OAXACA.- El gobernador de Oaxaca, Salomón Jara Cruz, realizó un ajuste profundo en su gabinete legal y ampliado, buscando mitigar el descontento social y el "desgaste" de su administración generado tras ser evidenciado por la incorporación de numerosos familiares en distintos puestos de los tres poderes del estado.
Jara Cruz enfrenta serias acusaciones de nepotismo por parte de organizaciones sociales, defensores de derechos humanos, partidos políticos y ciudadanos, debido a la extensa red familiar que ha ocupado o mantiene cargos desde que asumió el Ejecutivo. Esta red incluye a su hermano Noé Jara Cruz, sus hijos e hijas (Shabin, Bxido Xishe y Shunaxhi-Nabaany Magdalena Jara Bolaños), su nuera Tania Caballero Navarro, su yerno José Ángel San Juan Vásquez, diez sobrinos y sobrinas directos, y tres cónyuges de sobrinos, sumando un total de 18 familiares identificados.
El control se extiende al partido Morena en Oaxaca, donde su sobrino Emanuel Navarro Jara es presidente del Comité Ejecutivo Estatal y su hijo Shabin Jara Bolaños es secretario de Organización. A nivel nacional, su hija Bxido Xishe Jara Bolaños encabeza la Secretaría de Pueblos Originarios del CEN de Morena.
En el Poder Legislativo, su nuera Tania Caballero Navarro fue designada titular de la Junta de Coordinación Política (Jucopo), y su sobrino Fernando Jara Soto fue colocado como secretario de Servicios Parlamentarios. En el Poder Judicial y Electoral, su sobrina Sara Mariana Jara Carrasco es secretaria de Estudio y Cuenta del Tribunal Electoral, y la esposa de otro sobrino, Mariana Martínez Tenorio, es magistrada del Tribunal Superior de Justicia.
En diversos cargos del Poder Ejecutivo Estatal se encontraban su hija Shunaxhi-Nabaany Magdalena Jara Bolaños (exencargada de Infonavit), su yerno José Ángel San Juan Vásquez (secretario Técnico del Titular del Poder Ejecutivo), y varios sobrinos o sus cónyuges en dependencias clave como la Secretaría de Salud, el C4, la Secretaría de Turismo, la Secretaría de Infraestructuras y Comunicaciones, la Secretaría de Movilidad y el IEEPO.
Pese a las denuncias, el gobernador fue ratificado en el cargo en el primer proceso estatal de revocación de mandato realizado el 25 de enero.
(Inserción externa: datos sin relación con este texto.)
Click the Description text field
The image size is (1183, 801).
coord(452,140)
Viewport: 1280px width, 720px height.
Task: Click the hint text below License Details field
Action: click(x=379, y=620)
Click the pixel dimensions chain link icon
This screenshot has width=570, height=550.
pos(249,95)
Sin embargo, el mandatario procedió a remover a funcionarios cuya participación había "generado malestar social", asegurando que los cambios no son "cosméticos, sino un ajuste acorde a la exigencia ciudadana".
La remoción de funcionarios busca "eliminar cualquier posible conflicto de intereses que afecten la credibilidad y la confianza en el gobierno", según Jara Cruz, quien agradeció el trabajo de los removidos, entre ellos Carlos Vichido Hernández, Iván García Álvarez y Edith Santibañez Borquez, entre otros.
Para dar continuidad a la "transformación de la entidad", Jara Cruz integró nuevos perfiles al gabinete, asegurando que los nombramientos se basan en criterios técnicos, "trayectoria limpia y búsqueda de resultados".
Los nuevos integrantes son Silvia Amet Gómez como secretaria de Infraestructura, Félix Quiroz Javier como secretario de Seguridad, Fernanda Chávez Cruz como secretaria de Educación Pública, Rogelia González Luis como secretaria de las Mujeres, Víctor Vázquez Castillejos como secretario de Interculturalidad, Luis Alberto Sosa Castillo como director del Registro Civil, Juan Manuel García Cañas como director de Vivienda-Bienestar, Sergio López Sánchez como director de CECyTE, Alba Velasco Armas como directora del Instituto de la Juventud, Carlos López Jarquín como director de CORETURO, Delfina Guzmán como directora de COBAO y Vania Rosalia Bautista como directora de Corte B.
El gobernador enfatizó que los cambios marcan una nueva etapa de mayor exigencia y responsabilidad. La presidenta Claudia Sheinbaum reconoció públicamente al gobernador por su decisión y destacó su disposición a someterse a la revocación de mandato.